(1.) THIS is an application in revision by the two defendants Mt. Brikmu and her daughter Mt. Shankru against the judgment and decree of the learned Dist. Judge, Mandi, dated 25 7 1951 dismissing their appeal and upholding the judgment and decree of the trial Court granting to the plaintiff respondent Jodha a declaration that a gift made by Mt. Brikmu in favour of Mt. Shankru would not fee valid against the reversionary rights of the plaintiff after the donor's death.
(2.) THE trial Court held that the parties were governed by custom. It did not decide the question whether a daughter was a preferential heir to a collateral. It further decid ed that the property was not ancestral qua the plaintiff. It however granted the aforesaid declaratory relief to the plaintiff on the finding that Mt. Brikmu as a Hindu widow was not entitled to make the gift in question.

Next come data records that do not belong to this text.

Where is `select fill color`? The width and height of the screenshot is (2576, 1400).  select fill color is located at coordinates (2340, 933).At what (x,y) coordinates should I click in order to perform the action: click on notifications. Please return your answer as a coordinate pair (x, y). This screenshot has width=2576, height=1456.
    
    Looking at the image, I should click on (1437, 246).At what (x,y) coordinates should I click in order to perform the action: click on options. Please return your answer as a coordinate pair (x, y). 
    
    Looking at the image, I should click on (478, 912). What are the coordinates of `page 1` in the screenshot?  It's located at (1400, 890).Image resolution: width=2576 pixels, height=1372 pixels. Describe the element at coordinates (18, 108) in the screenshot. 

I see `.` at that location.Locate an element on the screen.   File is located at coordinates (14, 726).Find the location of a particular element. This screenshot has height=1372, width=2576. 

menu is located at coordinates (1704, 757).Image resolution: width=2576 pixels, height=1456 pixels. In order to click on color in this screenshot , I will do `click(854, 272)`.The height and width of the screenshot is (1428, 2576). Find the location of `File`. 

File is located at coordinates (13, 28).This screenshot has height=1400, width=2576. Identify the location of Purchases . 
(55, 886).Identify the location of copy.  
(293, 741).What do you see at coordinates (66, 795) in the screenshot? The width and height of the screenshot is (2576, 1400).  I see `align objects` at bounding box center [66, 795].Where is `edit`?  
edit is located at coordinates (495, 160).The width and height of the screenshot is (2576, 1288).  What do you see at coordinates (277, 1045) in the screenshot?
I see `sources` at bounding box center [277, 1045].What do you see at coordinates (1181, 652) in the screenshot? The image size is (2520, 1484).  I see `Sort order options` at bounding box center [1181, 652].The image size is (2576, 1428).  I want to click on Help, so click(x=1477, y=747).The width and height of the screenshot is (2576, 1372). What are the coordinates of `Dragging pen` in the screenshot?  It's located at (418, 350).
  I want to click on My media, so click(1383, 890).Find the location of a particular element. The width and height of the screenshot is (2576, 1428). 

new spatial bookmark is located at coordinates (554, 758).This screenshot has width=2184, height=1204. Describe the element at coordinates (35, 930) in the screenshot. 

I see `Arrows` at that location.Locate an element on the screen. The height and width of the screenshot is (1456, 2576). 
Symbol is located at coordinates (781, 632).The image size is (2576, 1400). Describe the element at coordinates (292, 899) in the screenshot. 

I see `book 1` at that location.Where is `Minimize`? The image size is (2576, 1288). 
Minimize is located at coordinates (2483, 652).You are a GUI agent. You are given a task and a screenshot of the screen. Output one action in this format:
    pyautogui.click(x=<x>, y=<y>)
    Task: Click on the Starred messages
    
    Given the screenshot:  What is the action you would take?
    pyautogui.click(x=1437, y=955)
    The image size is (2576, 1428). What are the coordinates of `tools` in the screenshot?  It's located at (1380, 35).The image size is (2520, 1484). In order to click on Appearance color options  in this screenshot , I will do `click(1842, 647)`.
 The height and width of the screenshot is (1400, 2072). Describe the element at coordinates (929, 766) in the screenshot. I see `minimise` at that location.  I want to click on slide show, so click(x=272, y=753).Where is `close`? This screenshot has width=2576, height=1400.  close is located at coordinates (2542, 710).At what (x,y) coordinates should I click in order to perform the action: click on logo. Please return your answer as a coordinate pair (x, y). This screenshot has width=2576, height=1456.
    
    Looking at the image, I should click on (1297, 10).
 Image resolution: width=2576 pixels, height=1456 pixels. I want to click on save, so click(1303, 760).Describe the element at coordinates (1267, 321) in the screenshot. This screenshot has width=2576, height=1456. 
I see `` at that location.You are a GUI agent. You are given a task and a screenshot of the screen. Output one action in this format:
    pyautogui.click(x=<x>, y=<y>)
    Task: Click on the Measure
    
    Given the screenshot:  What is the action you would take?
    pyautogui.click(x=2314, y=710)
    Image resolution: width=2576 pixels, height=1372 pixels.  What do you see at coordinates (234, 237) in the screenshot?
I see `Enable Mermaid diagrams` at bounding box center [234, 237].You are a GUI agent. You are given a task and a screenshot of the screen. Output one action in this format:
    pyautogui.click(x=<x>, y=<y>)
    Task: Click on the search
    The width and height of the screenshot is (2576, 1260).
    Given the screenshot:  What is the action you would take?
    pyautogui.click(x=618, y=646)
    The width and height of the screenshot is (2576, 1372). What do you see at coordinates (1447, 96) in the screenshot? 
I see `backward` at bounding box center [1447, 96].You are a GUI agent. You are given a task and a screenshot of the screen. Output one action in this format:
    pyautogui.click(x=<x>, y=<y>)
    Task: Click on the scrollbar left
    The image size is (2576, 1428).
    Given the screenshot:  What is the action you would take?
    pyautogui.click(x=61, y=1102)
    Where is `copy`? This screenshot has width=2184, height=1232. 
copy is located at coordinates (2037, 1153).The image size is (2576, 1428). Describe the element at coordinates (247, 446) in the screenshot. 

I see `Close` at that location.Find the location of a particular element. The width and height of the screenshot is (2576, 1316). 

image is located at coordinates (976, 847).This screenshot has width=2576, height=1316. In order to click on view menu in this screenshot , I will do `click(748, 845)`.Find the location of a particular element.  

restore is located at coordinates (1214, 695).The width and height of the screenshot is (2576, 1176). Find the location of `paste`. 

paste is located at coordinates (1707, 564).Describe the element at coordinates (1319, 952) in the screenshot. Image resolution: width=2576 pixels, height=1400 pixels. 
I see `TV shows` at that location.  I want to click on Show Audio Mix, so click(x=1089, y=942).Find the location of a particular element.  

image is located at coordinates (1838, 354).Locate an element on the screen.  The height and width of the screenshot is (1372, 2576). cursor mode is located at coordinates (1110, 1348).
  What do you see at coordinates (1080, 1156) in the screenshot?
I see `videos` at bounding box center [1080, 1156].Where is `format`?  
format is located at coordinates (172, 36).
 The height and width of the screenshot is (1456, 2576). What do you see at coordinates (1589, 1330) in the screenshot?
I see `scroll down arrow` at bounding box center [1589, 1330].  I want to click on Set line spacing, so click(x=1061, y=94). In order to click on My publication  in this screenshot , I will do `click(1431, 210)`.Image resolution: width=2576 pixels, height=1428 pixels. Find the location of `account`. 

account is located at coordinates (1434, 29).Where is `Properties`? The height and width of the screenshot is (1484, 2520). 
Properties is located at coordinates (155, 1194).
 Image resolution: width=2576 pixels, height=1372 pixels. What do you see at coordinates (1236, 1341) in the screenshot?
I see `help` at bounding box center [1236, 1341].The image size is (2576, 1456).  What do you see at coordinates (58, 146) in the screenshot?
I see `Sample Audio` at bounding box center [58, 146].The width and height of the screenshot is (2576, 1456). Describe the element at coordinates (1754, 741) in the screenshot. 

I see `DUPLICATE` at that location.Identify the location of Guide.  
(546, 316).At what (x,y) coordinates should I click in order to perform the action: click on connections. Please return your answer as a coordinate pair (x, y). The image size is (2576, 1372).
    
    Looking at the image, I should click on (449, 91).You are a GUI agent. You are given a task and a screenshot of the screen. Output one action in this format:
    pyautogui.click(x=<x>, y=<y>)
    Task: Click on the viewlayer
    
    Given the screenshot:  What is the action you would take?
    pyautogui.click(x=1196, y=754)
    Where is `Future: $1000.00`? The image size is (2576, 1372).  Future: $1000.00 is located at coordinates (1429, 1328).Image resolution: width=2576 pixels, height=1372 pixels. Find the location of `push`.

(3.) IT was contended by the learned counsel for the defendants petitioners that the Dist. Judge was in error in leaving the aforesaid two questions undecided, namely, the questions relating to custom and the ancestral nature of the property. This argument was really not open to the learned counsel for the petitioners in view of the remark of the learned Dist. Judge that the said two points were left undecided by common consent. Even if it be supposed that the present petitioners are not bound by the said consent, the view of the lower appellate Court that it was not necessary to record any finding on either of the two questions was correct. As regards custom, the learned counsel for the defendants petitioners urged that the finding of the trial Court on that point was erroneous, his contention being that the parties were governed by the Hindu Law. Let that position be accepted. The only effect of that position would be that; whether the last male holder of the property was Mt. Brikmu's husband or her son, the plaintiff would be a remoter reversioner as compared with the donee Mt. Shankru. That, as I shall presently show, has however no effect on the merits of the case. As regards the question whether the property was ancestral qua the plaintiff, that is a notion derived from the customary law of the Punjab. It is quite irrelevant in a case like the present under the Hindu Law. As already stated, it was the Hindu Law on which the defendants petitioners relied. Under the Hindu Law, quite irrespective of whether the property in suit was ancestral qua the plaintiff, he would be entitled, subject to other conditions being fulfilled, to challenge the alienation as a reversioner. It follows therefore that the defendants peti tioners could not validly have any grievance against the said two points having been left Undecided by the lower appellate Court.